When it came time to winnow the pool and decide which applicants were worthy of an interview, Dawn reminded both the internal search committee, as well as the outside recruiting firm she worked with, of the team’s diversity goals. “I always want to see a diverse slate of candidates that includes at least two members of under-represented groups,” she says.
Dawn does not do structured interviews; she prefers a more “conversational style.” But she is a stickler when it comes to asking for structured feedback from her colleagues on what they perceive as the candidate’s strengths and weaknesses.
“Sometimes I hear feedback like, ‘She isn’t a good cultural fit,’” – an important but “squishier” measure of a candidate’s worth.

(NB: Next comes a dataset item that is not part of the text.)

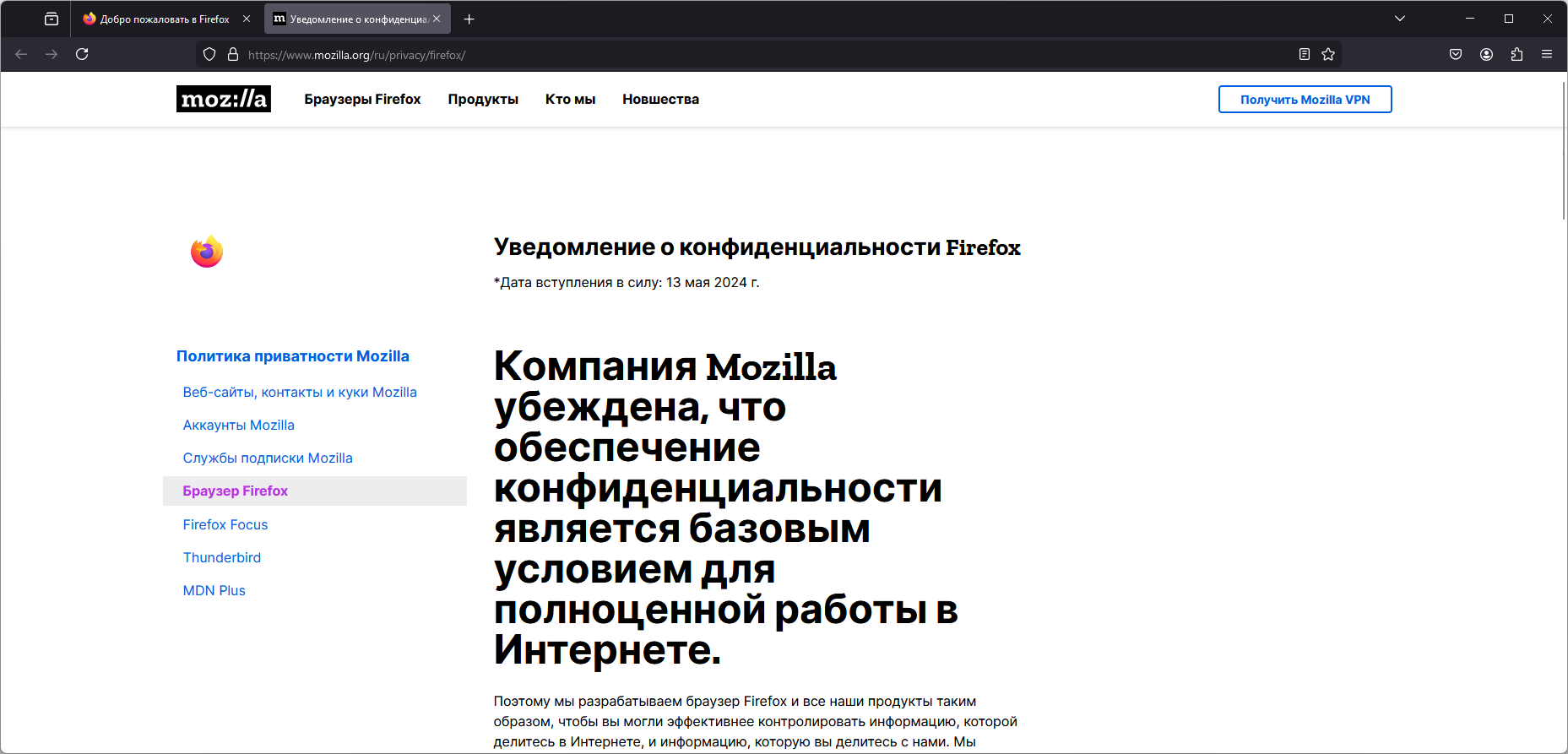
Task: Open the Аккаунты Mozilla sidebar link
Action: 239,425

“So I say back, ‘Tell me exactly what you mean. Why don’t you think she’s a good fit?’ And if they say, ‘I can’t put my finger on it,’ I ignore it. But if they say something like, ‘She sees things as black-or-white’ or ‘She jumps to conclusions,’ then I consider it.”
For that particular job, Dawn and her team ended up hiring a minority woman.

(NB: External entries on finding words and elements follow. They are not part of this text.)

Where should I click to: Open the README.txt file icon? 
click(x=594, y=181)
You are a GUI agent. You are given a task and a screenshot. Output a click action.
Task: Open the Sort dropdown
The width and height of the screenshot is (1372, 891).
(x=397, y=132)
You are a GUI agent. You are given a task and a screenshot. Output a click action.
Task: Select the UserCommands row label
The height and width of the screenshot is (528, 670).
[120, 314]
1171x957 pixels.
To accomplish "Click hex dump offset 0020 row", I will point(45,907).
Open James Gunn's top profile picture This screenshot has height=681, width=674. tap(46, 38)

Dawn says she will continue to hire for diversity not only because it’s the “right” thing to do but also because “there is a business reason to do it.”
“At the end of the day, having a dynamic, engaged team with a diverse set of perspectives makes our professional conversations better and more creative,” she explains.

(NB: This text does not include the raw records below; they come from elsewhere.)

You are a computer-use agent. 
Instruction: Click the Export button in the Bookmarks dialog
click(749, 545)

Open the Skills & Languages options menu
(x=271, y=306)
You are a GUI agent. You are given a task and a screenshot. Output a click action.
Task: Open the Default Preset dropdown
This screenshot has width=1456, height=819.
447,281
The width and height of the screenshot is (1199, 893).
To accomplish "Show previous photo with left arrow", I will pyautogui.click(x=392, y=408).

Case Study #2: Use software to simplify and standardize the vetting process
A few years ago, Jill Koob, vice president of sales solutions at Employer Flexible, the Houston-based human resources and recruitment company, needed to hire an operations analyst for the HR technology group.
Because of the expertise the role required, Jill admits there may have been unintentional biases at play. “I didn’t think about it, but I am sure that subconsciously I thought we might see a predominantly male applicant pool,” she says.
This is why Jill relies on software to do much of the initial vetting in her hiring decisions. “It makes the process much more independent,” she says.
After she had done the initial resume review of the pool (where she tried “not to pay attention to name or address which both can create some bias”), she asked applicants to take an assessment through Affintus, a program that helps her benchmark and rank the candidates. Top matches then progressed on to a second evaluation via Prove It, which tests candidate’s Excel, Word, and other computer-related skills.
The next step involved interviews, which Jill always approaches cautiously. “You can have a great rapport with someone in an interview, but that doesn’t mean they can do the job,” she explains.
That’s why she favors structured interviews. With the operations analyst candidates, she asked each of the three finalists the same 10 questions. “I would sometimes ask clarifying questions to go deeper, but it was always the same questions,” she says. “And then I gave each answer a rating on a scale of one to five.”
At last, Jill had it narrowed down to two finalists—a young woman and a man. She asked both for a work sample – standard practice on her team. “We give the candidates a challenge that they could face in the job and 36 hours to work up a presentation that shows us how they would handle it.”
The female candidate, Christy, had to present to a group that included the IT director and the company president. As soon as Christy finished, Jill knew she was the right one for the job. “There was no competition. Christy hit it out of the park,” she says. “She was assertive and direct — she had zero problems standing her ground.”
Christy got the job and has since been promoted.
Rebecca Knight is a freelance journalist in Boston and a lecturer at Wesleyan University. Her work has been published in The New York Times, USA Today, and The Financial Times.